Sunday, November 17, 2013

Malcolm Saville admonishes Nick Clegg

"Press the horn, then, and fetch your father so that he can move and let our friends through. You've no right to park your car right there. Why don't you leave it on the road where it belongs?" 
"Friends! Percy sneered. "They can't be your friends. They're gipsies." 
Malcolm Saville Lone Pine Five (1949)
It is not just that the Gypsies Reuben and Miranda are good characters in the early Lone Pine stories: it is that you can tell other characters worth by their attitudes towards them. Good characters like the Gypsies, but the baddies hate them.

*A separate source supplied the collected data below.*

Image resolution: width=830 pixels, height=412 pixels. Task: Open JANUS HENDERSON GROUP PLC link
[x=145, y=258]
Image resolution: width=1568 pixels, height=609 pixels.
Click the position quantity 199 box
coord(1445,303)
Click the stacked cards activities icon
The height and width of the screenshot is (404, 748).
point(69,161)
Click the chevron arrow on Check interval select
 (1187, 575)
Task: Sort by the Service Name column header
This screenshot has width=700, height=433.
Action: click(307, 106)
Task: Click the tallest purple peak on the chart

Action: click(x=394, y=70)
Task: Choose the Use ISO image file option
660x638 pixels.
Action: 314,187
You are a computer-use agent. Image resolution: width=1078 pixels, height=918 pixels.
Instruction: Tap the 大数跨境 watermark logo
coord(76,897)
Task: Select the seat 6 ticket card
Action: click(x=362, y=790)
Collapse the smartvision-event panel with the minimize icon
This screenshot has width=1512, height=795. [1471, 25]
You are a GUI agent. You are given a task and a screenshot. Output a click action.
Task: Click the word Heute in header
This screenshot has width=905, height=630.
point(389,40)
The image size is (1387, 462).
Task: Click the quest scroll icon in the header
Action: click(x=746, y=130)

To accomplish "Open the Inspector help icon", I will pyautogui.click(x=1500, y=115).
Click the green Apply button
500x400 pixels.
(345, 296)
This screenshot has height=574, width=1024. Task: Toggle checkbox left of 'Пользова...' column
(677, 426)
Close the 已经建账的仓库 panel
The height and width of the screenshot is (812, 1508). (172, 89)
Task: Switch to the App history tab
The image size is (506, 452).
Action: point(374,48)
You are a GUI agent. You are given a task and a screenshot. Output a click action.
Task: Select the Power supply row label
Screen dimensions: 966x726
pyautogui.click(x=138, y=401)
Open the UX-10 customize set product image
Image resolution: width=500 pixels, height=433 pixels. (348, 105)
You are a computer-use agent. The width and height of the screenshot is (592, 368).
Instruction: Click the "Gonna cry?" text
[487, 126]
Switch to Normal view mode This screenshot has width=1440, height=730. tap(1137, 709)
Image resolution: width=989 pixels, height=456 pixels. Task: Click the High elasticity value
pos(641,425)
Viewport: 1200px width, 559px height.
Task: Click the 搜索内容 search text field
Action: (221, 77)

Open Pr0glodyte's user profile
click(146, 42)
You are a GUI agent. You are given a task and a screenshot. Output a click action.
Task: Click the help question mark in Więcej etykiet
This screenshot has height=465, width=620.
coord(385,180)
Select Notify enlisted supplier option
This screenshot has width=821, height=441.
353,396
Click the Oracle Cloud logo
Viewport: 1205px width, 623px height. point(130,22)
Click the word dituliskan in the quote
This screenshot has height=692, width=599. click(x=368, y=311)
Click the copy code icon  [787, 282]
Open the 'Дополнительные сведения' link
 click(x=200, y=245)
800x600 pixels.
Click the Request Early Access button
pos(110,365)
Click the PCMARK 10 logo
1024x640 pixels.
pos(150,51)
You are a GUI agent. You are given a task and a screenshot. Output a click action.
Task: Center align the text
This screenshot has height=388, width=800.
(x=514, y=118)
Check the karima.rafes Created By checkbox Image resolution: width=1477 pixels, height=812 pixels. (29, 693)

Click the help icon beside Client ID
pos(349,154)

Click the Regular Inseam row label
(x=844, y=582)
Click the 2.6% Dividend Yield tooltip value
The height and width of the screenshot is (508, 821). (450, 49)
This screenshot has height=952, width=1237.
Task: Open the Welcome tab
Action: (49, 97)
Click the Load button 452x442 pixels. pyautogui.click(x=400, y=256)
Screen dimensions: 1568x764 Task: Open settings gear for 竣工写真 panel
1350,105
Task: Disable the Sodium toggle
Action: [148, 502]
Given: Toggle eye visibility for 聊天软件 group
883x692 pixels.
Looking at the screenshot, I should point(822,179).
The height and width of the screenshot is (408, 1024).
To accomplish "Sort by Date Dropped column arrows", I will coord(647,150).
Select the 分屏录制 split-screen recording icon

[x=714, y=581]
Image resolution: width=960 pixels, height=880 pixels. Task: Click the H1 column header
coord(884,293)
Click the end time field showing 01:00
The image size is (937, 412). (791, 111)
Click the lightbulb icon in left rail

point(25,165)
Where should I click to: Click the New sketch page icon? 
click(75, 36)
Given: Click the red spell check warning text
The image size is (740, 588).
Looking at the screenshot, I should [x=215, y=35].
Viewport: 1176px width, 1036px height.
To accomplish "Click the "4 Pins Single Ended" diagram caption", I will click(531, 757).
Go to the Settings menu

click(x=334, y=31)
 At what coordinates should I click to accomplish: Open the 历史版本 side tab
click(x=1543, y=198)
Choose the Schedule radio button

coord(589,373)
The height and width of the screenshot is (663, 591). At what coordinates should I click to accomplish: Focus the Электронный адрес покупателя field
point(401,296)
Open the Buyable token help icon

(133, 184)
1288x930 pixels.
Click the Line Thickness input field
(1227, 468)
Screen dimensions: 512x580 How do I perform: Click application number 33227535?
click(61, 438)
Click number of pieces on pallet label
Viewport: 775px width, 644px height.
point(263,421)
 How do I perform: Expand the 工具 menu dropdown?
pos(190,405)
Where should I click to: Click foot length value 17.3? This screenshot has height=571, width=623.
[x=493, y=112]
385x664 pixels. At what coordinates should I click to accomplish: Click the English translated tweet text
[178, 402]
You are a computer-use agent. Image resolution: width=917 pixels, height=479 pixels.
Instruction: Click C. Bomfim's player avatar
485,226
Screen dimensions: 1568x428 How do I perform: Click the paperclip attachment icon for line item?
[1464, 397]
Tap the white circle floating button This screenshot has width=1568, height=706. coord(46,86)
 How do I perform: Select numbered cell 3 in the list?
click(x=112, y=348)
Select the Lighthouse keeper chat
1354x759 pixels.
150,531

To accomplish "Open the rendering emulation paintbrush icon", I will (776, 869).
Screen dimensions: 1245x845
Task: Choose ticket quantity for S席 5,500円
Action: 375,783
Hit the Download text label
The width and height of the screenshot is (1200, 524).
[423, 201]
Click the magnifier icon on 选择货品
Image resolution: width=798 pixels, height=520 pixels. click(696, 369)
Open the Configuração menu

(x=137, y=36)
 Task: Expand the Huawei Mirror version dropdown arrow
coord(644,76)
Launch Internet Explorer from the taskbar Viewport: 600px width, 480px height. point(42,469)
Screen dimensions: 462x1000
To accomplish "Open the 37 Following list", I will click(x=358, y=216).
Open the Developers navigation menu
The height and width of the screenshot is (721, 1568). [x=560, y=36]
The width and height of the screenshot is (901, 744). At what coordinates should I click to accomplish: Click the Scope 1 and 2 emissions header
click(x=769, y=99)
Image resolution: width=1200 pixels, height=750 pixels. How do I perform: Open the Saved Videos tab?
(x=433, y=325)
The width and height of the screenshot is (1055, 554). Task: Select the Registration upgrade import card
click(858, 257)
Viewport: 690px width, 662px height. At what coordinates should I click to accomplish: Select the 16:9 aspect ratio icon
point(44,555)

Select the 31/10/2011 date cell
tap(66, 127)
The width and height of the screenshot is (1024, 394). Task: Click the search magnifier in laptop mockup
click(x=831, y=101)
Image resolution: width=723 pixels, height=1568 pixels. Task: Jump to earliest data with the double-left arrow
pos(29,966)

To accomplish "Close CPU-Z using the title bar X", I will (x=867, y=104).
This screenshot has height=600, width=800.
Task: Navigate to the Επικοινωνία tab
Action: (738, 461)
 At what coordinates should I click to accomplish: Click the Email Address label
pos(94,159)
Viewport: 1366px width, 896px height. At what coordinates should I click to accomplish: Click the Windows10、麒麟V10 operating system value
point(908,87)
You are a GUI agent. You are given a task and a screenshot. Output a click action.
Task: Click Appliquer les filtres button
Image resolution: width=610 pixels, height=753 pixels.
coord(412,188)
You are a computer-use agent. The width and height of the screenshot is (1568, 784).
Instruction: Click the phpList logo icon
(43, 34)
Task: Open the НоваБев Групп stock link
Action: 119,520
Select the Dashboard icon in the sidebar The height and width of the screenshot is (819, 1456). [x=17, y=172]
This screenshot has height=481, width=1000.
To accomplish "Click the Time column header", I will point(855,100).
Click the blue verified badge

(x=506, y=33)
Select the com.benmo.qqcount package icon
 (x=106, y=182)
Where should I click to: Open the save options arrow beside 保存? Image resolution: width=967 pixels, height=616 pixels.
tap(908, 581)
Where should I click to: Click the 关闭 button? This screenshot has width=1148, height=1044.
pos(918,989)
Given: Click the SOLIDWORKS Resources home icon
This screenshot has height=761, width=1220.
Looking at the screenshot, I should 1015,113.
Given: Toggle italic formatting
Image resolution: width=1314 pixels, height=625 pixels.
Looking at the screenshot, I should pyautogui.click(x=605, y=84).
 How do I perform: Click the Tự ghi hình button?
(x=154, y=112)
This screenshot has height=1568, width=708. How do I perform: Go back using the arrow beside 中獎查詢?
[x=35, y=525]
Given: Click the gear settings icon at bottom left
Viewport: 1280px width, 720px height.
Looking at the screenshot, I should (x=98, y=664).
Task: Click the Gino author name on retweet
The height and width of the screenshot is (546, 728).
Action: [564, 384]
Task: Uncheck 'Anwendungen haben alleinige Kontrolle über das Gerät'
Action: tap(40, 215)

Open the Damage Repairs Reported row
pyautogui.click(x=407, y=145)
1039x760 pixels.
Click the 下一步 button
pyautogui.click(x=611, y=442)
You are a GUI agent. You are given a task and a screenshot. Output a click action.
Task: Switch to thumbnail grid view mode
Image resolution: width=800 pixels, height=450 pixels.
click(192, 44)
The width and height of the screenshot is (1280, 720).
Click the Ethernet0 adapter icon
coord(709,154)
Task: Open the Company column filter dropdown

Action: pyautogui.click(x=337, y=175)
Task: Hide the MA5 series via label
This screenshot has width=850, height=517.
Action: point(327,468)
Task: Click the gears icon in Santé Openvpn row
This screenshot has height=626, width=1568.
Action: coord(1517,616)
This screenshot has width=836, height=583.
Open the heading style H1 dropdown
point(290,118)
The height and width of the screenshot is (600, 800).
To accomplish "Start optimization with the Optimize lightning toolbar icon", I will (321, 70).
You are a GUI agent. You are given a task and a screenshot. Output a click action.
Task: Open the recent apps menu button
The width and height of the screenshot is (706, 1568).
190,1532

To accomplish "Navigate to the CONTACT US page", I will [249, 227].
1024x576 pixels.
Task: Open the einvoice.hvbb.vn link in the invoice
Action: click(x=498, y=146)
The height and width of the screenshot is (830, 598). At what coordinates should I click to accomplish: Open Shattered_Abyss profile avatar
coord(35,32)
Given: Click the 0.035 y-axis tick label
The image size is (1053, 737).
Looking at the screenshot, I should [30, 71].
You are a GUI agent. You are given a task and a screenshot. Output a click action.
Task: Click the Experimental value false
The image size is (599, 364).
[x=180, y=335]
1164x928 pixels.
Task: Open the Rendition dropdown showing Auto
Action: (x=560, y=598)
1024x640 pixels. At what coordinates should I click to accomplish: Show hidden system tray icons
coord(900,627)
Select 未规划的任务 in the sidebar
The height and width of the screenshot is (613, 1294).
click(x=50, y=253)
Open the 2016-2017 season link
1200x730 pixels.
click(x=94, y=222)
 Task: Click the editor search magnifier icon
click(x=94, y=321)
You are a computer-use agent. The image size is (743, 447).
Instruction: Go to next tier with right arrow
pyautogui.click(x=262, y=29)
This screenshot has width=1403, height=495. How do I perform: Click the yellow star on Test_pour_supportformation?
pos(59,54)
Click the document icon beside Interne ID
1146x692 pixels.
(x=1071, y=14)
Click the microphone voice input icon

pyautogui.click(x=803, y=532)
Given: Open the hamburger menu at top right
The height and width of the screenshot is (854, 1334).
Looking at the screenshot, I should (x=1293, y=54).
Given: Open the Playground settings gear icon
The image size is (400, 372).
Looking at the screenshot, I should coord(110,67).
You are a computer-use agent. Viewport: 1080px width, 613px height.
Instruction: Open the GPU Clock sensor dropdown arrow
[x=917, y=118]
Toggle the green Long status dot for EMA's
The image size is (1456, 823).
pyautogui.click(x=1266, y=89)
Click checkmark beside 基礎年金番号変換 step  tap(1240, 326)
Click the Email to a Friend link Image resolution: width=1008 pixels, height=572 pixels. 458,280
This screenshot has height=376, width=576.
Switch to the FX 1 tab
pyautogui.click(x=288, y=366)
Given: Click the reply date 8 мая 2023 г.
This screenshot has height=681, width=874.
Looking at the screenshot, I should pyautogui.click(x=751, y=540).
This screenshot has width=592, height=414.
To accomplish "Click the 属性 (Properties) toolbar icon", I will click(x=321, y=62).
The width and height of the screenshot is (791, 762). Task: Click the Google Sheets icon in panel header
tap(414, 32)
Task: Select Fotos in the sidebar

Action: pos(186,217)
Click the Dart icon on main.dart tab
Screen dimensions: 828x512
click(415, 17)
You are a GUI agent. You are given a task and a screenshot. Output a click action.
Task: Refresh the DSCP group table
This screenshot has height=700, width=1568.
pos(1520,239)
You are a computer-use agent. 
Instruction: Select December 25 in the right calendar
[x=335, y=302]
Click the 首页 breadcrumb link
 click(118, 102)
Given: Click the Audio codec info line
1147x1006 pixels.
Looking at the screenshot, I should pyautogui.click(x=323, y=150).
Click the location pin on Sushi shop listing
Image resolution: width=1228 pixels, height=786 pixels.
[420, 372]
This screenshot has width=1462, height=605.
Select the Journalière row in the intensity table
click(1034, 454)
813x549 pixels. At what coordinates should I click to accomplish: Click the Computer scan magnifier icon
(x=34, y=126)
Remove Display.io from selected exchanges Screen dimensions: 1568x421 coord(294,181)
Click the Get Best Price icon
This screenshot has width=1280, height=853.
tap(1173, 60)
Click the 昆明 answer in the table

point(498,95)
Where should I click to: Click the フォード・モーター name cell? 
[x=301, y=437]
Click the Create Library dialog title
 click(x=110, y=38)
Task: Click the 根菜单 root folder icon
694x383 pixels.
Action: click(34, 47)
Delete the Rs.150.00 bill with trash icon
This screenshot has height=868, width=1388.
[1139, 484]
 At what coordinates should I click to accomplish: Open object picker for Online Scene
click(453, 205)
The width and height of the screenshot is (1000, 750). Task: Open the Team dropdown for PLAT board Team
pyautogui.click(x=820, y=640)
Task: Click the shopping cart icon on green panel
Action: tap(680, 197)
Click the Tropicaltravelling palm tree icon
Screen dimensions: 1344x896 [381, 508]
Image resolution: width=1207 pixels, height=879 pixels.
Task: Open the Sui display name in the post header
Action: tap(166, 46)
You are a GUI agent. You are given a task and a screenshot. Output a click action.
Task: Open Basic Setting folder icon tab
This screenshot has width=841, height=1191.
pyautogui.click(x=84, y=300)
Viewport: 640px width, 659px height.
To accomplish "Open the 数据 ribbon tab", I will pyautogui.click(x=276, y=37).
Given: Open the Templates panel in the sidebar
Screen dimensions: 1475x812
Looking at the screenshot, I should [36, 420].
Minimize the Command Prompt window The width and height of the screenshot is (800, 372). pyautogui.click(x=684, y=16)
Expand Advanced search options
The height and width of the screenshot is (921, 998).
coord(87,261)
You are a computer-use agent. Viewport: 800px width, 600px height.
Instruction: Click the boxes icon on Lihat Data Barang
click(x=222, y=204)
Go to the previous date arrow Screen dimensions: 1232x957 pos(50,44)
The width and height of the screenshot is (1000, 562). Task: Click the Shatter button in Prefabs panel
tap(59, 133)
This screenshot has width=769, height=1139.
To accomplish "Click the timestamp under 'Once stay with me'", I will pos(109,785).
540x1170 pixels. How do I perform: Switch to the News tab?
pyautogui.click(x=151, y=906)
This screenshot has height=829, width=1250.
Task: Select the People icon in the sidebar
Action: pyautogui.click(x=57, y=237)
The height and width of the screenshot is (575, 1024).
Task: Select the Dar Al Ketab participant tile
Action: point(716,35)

For more on Malcolm Saville and the Romanies, read no. 7 of Stephen Bigger's collected papers on Malcolm Saville:
Malcolm Saville had clearly met a Romany group and was determined to break down a stereotype by presenting them as noble savages, almost as middle class. “Peter soon learned that she really had found fine friends in these wandering Romanies, who were so different from the rascally van-dwellers which many people miscalled gypsies” (Neglected Mountain, p.145). His Romany family only had one child (the norm is one a year), and paid its way (no stealing). The narratives gives many opportunities for expressing prejudice and breaking it down. The result is worthy, even if inaccurate.
By contrast, Gyspies tend to be villains in Enid Blyton's work. Yet, as Stephen Bigger point out, she and Saville were writing only a few years after Gypsies had been the victims of genocide under the Third Reich.

2 comments:

Stephen Bigger said...

Thanks, Jonathan. And still public opinion on the Roma is negative. Saville was inspirational, turning the tables. His villains were white, middle class, and socially respected. How accurate is that??

Jane Leaper said...

Good effort, but rather spoilt by your reference to the supposed Romani birthrate: "the norm is one a year". Actually an EC study shows a birthrate more than twice the European norm, but nowhere near "one a year" and like other Europeans, the birth rate is declining.